* [Directions] Your answer should repeat every line of the records below in which the word "agent" appears.

* [The data]
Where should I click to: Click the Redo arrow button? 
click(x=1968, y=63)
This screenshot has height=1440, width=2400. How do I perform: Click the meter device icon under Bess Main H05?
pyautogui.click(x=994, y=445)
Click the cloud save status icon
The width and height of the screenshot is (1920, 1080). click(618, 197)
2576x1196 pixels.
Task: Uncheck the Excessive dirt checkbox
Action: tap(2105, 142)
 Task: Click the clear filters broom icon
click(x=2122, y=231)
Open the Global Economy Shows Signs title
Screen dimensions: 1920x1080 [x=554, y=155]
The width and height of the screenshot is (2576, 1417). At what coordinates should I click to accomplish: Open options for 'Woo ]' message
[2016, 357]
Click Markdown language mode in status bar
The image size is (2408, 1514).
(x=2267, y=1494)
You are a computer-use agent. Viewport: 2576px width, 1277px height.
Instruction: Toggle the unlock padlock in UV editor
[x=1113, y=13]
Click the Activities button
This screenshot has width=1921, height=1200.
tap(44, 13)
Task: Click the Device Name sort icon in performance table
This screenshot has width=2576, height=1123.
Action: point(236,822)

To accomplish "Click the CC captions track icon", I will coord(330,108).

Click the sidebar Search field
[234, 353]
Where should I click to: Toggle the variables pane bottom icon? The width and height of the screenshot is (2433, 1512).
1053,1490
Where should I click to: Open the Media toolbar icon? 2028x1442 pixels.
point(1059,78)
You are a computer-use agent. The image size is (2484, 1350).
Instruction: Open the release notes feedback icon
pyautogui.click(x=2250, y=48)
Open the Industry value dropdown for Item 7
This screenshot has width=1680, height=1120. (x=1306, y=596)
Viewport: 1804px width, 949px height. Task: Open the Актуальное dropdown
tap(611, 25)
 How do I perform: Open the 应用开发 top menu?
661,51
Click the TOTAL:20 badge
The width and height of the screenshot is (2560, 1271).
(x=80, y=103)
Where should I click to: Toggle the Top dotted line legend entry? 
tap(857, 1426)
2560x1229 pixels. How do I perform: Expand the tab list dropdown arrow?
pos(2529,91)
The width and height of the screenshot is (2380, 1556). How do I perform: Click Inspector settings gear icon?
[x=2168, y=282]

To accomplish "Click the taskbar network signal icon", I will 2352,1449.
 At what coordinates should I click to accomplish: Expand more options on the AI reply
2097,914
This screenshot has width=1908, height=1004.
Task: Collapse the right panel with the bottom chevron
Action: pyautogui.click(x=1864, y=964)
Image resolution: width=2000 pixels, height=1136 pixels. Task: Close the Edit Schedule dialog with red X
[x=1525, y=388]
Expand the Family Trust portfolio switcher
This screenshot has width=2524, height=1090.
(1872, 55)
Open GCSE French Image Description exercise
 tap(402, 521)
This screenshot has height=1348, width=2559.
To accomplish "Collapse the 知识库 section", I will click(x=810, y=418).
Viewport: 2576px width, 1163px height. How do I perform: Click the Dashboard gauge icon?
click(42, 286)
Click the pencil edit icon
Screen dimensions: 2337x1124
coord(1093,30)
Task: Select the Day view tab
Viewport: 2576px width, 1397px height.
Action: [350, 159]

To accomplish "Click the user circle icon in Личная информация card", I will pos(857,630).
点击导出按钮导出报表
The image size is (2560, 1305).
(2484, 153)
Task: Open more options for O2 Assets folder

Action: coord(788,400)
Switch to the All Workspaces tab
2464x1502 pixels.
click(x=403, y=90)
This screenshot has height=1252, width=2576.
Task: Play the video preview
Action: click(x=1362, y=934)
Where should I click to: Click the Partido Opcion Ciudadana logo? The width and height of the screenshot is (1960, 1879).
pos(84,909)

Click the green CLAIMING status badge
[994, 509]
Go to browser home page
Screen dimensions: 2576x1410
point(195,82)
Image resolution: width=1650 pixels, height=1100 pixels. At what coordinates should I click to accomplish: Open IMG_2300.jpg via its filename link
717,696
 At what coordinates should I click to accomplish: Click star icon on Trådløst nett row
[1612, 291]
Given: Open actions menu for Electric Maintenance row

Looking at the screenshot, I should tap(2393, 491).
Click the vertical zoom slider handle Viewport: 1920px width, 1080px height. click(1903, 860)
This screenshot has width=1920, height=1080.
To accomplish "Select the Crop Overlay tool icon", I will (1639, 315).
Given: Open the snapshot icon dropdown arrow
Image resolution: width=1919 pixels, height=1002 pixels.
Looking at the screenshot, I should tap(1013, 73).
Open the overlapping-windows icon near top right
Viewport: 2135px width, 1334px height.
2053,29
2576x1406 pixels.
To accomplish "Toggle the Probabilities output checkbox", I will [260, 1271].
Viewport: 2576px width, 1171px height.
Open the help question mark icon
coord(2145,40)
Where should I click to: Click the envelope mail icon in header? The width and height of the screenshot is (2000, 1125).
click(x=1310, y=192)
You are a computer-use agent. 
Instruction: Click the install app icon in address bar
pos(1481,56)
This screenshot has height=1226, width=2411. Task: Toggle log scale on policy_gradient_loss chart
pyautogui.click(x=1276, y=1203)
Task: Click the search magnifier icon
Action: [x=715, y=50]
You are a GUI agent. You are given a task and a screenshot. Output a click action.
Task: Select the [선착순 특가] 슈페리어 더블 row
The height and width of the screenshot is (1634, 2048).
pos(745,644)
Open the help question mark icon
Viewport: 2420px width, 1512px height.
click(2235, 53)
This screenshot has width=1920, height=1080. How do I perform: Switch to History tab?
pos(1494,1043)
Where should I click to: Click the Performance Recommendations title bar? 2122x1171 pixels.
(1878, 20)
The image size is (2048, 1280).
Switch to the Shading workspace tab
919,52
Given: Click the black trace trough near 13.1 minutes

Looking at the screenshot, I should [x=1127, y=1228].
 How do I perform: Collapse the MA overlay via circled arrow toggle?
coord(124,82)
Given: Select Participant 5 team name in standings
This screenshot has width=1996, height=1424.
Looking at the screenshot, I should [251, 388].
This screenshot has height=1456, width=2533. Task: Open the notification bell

* [Response below]
You are a computer-use agent. Viewport: 2576px width, 1277px height.
You are a computer-use agent. The image size is (2484, 1350).
You are a computer-use agent. 
You are a GUI agent. You are given a task and a screenshot. Output a click action.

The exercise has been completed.